Australian and New Zealand Journal of Psychiatry
- Language: English
- Edited by: Gin S. Malhi

Publication details
- Publisher: SAGE Publications
- Frequency: Monthly
- Impact factor: 5.744 (2020)

Standard abbreviations
- ISO 4: Aust. N. Z. J. Psychiatry

Indexing
- ISSN: 0004-8674 (print) 1440-1614 (web)
- LCCN: 70012053
- OCLC no.: 605130312

Links
- Journal homepage; Current Issue; Online Archive of All Issues;

= Australian and New Zealand Journal of Psychiatry =

Australian and New Zealand Journal of Psychiatry is a peer-reviewed academic journal that publishes papers in the field of psychiatry. The journal's editor is Professor Gin S. Malhi. It is currently published by SAGE Publications on behalf of the Royal Australian and New Zealand College of Psychiatrists.

== Scope ==
Australian and New Zealand Journal of Psychiatry aims to publish original articles which describe research or report opinions of interest to psychiatrists. The journal contains original research, reviews, descriptions of patients and letters to the editor. Australian and New Zealand Journal of Psychiatry also publishes editorial comments and book reviews.

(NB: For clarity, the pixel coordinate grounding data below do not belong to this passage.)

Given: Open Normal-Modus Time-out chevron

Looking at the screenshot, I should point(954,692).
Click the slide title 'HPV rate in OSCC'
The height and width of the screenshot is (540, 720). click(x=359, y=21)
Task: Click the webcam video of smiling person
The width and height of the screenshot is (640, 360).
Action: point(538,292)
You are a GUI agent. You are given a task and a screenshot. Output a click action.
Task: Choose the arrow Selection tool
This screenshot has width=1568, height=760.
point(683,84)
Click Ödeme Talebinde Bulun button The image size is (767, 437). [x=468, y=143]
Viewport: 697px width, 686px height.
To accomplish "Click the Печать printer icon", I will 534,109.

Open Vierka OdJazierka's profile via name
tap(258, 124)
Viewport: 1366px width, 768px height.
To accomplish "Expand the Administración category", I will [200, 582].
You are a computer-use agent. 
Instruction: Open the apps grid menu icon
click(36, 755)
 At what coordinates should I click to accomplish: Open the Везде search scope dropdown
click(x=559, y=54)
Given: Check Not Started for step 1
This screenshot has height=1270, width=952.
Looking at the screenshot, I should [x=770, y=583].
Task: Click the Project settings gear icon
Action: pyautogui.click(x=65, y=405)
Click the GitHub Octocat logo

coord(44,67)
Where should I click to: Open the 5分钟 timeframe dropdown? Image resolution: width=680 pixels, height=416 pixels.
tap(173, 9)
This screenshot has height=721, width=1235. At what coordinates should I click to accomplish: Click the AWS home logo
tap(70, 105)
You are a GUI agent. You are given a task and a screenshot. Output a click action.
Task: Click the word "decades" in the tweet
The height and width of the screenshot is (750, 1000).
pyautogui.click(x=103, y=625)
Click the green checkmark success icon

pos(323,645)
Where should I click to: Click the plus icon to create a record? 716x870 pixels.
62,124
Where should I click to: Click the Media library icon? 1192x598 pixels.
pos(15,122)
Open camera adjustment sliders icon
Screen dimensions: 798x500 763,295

== Abstracting and indexing ==
Australasian and New Zealand Journal of Psychiatry is led by Prof Gin Malhi. It is abstracted and indexed in, among other databases: SCOPUS, and the Social Sciences Citation Index. According to the Journal Citation Reports, its 2020 impact factor is 5.744, ranking it 19 out of 143 journals in the category 'Psychiatry'.